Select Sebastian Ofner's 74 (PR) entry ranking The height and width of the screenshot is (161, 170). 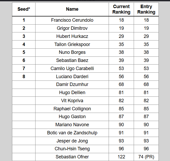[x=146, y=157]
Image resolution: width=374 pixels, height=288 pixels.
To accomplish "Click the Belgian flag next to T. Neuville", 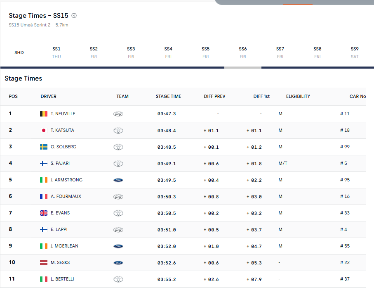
---
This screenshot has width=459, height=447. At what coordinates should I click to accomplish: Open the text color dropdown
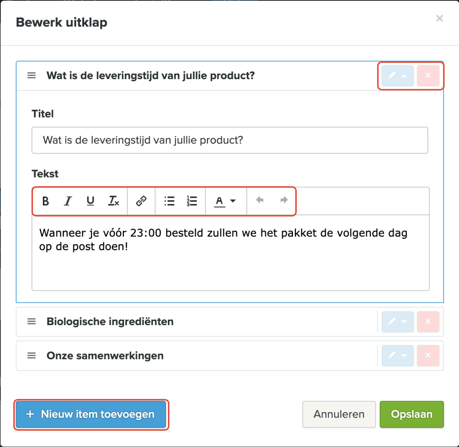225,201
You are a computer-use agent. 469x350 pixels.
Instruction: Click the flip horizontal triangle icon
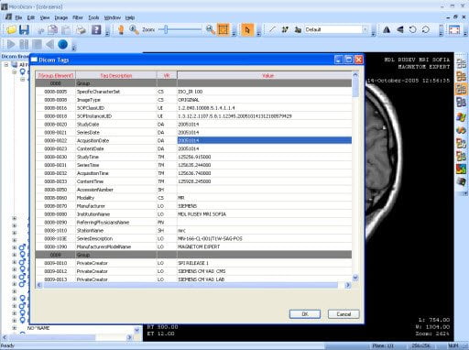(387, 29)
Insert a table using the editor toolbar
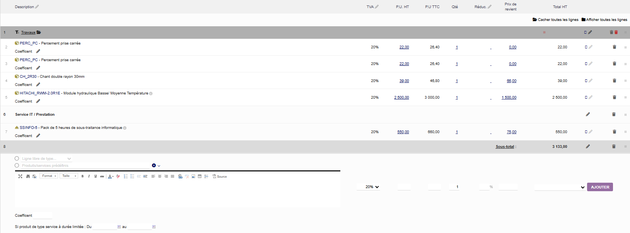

◆ **Work instructions**
Above are the records; restate exactly the lines from the one containing "This screenshot has" through the one containing "Insert a table using the editor toolbar", keeping pictures out.

◆ **Solution**
This screenshot has width=459, height=447. At what coordinates should I click to accomplish: Open the text color dropdown
225,201
You are a computer-use agent. 469x350 pixels.
Instruction: Click the flip horizontal triangle icon
(387, 29)
Insert a table using the editor toolbar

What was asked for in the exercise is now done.